Zhiwei Zhang, an economist at Nomura, said in a research note that the rise above 50 "confirms that economic momentum has indeed picked up."
Another measure of manufacturing activity released last week, HSBC's initial purchasing manager's index, also indicated improvement in the sector. At 49.1, the index suggested factory growth was slowing, but that activity was contracting at the slowest pace in months. The bank said Thursday its final full-month index hit 49.5, an eight-month high.
"We expect a continuation of policy easing to further boost domestic demand and counterbalance the external weakness, leading to a gradual growth recovery in the coming quarters," said Hongbin Qu, an HSBC economist.
The fate of manufacturing in China is considered a barometer of the global economy because of the country's role as a powerhouse exporter. And because it makes up a large part of China's economy, manufacturing strength plays an important role shaping domestic policy.
China's National Bureau of Statistics said last month that GDP slowed to 7.4% in the third quarter.
China's economy has grown at an average of around 10% a year for the past three decades, allowing the country to rocket past international competition to become the world's second largest economy.

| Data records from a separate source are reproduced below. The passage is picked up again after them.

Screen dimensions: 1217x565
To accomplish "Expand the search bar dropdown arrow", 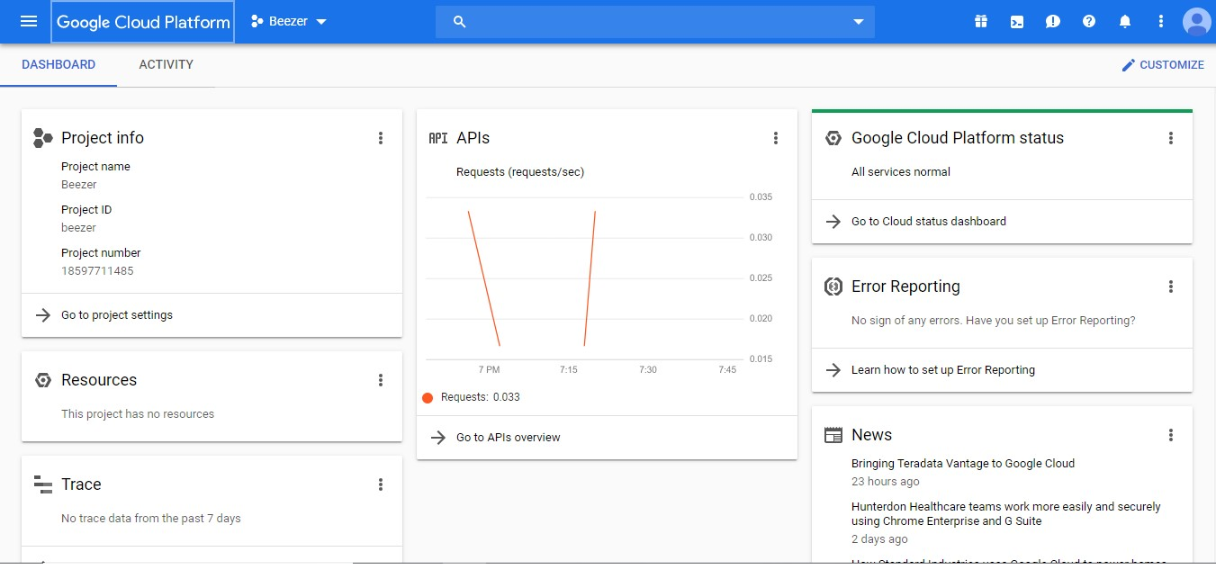I will [858, 22].
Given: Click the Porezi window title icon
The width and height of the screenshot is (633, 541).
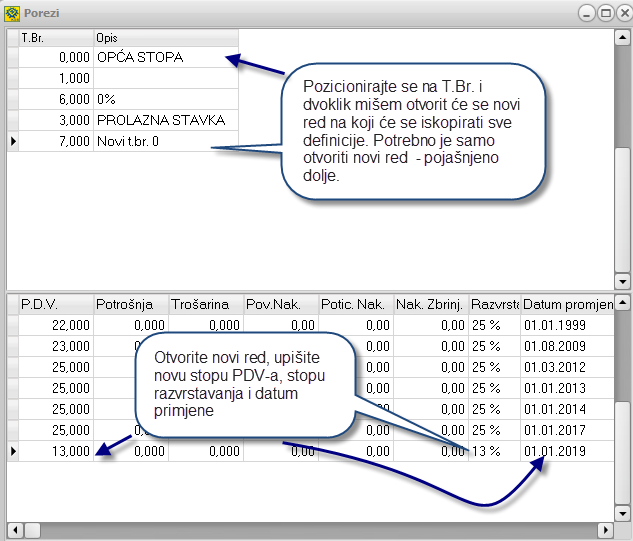Looking at the screenshot, I should [12, 13].
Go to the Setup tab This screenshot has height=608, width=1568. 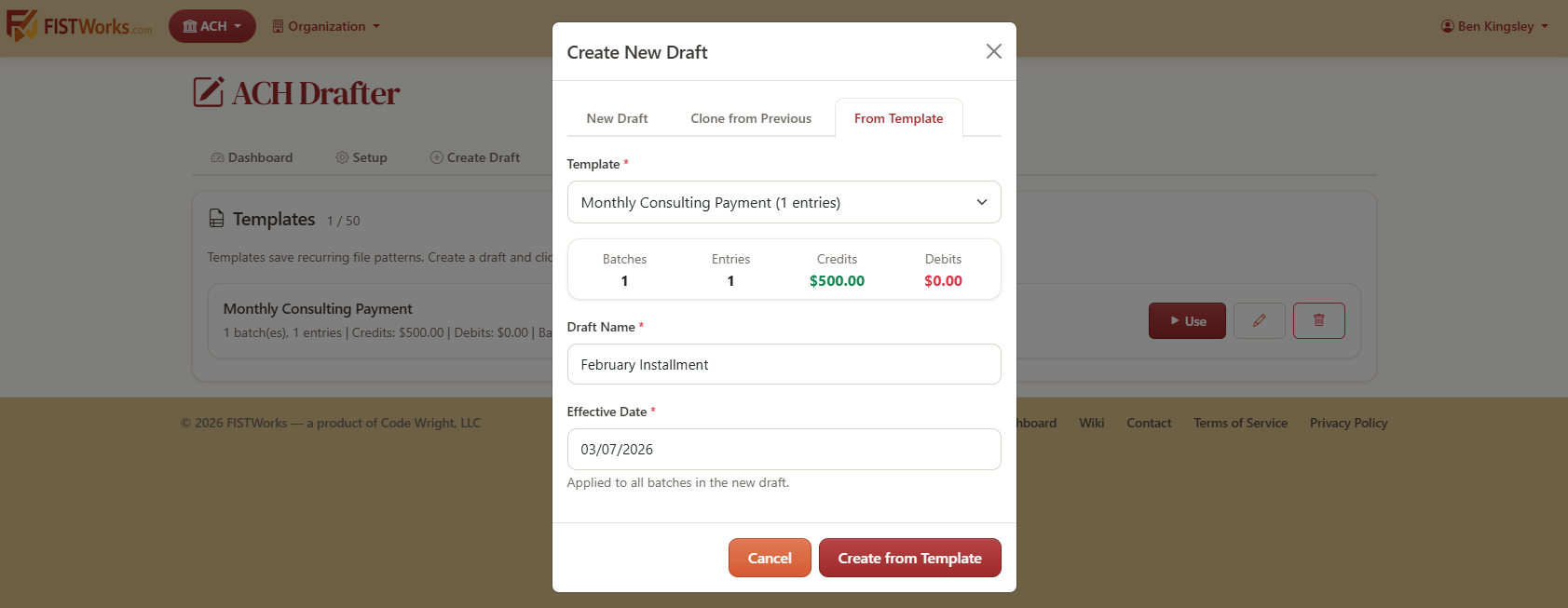coord(361,157)
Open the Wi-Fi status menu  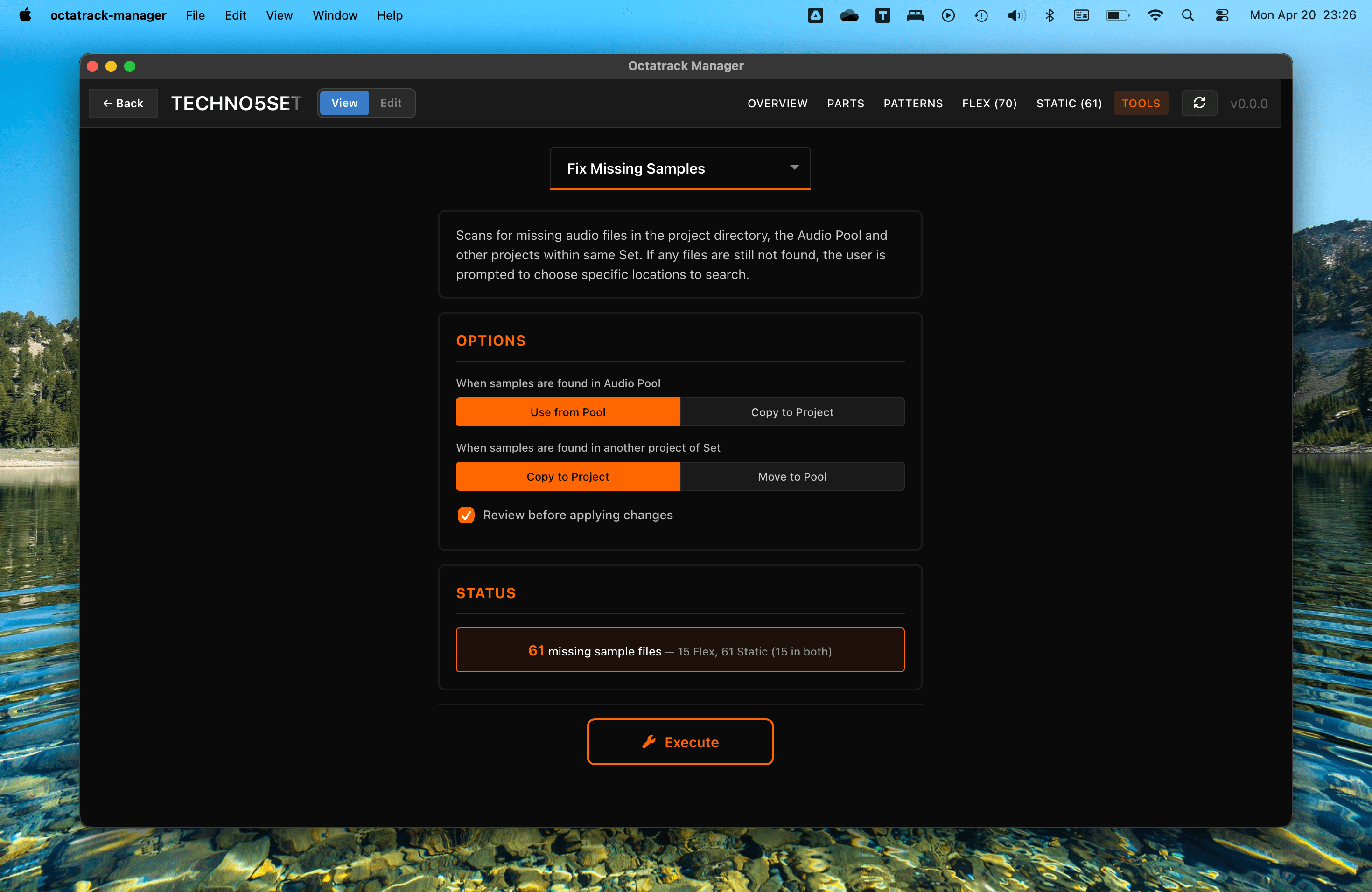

While GDP growth was slower last quarter than many economists expected, recent data on manufacturing and exports suggest growth is beginning to rebound.
The improvement comes at a crucial juncture for Beijing.
China's once-in-a-decade leadership transition is scheduled to start Nov. 8. The timing of the event, which will reshape the ranks of China's Communist Party, could complicated an policy changes in the near term.
The government has already made relatively modest efforts to encourage growth this year. The People's Bank of China twice lowered interest rates, and the central bank has also cut the amount of money banks are required to hold in reserves.